Internet users across the globe are yet to master how to use passwords effectively to protect themselves online. Research from Kaspersky Lab has shown that people are putting their online safety at risk by making bad password decisions and simple password mistakes that may have far-reaching consequences.
The research unearthed three common password mistakes that are putting a large number of Internet users at risk: (1) people use the same password for multiple accounts, meaning that if one password is leaked, several accounts can be hacked, (2) People use weak passwords that are easy to crack and (3) people store their passwords insecurely, defeating the point of having passwords at all.
“Considering the amount of private and sensitive information that we store online today, people should be taking better care to protect themselves with effective password protection. This seems obvious, but many might not realize that they are falling into the trap of making simple password management mistakes. These mistakes, in turn, are effectively like leaving the front door open to emails, bank accounts, personal files and more”, says Andrei Mochola, Head of Consumer Business at Kaspersky Lab.
The research shows large numbers of people (almost one in five – 18%) have faced an account hacking attempt but few have effective and cyber-savvy password security in place.
For example, only a third (30%) of Internet users create new passwords for different online accounts and a worrying one-in-10 people use the same password for all their online accounts. Should one password be leaked, these people are therefore at risk of having every account hacked and exploited.

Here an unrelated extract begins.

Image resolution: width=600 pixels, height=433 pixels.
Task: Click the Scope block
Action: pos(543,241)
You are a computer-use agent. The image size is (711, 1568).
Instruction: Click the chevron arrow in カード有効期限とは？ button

People are also not creating passwords that are strong enough to protect them from hacking and extortion. Only half (47%) use a combination of upper and lowercase letters in their passwords and only two-in-three (64%) use a mixture of letters and numbers.

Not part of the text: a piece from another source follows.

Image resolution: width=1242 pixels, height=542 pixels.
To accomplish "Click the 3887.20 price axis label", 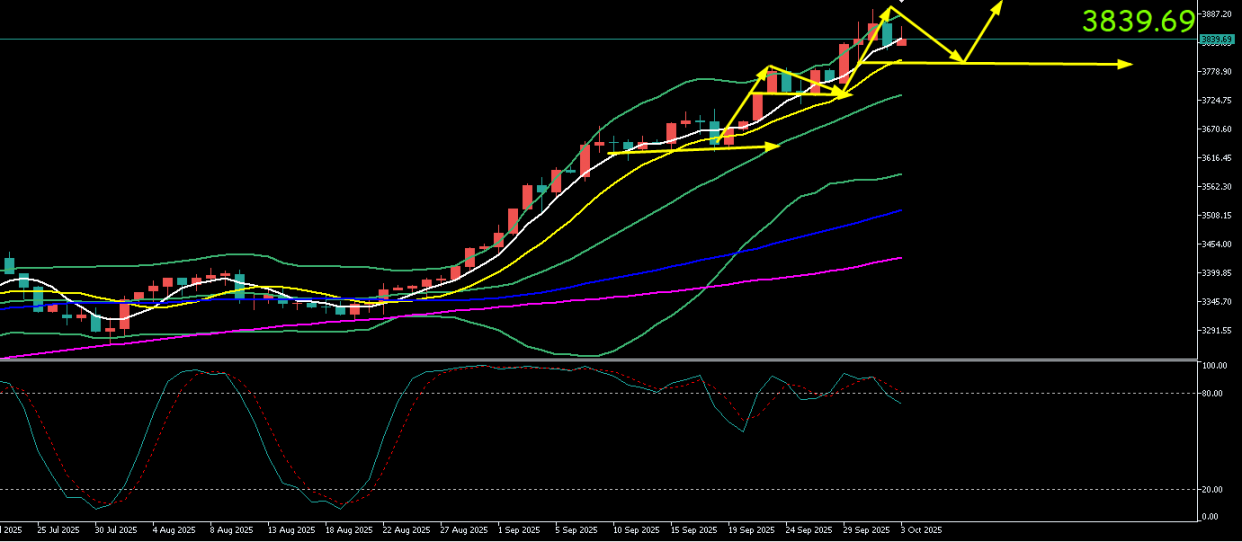I will (x=1216, y=14).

That’s despite the fact that users think their online banking (51%), email (39%) and online shopping accounts (37%) need strong passwords.
The study also shows that people are mistreating their passwords – by sharing them with others and using insecure methods to remember them.
Almost a third (28%) has shared a password with a close family member, and one-in-ten (11%) has shared a password with friends, making it possible for passwords to be unintentionally leaked. Over one-in-five (22%) also admitted to writing their passwords down in a notepad to help remember them. Even if a password is strong, this leaves the user vulnerable because other people may see and use it.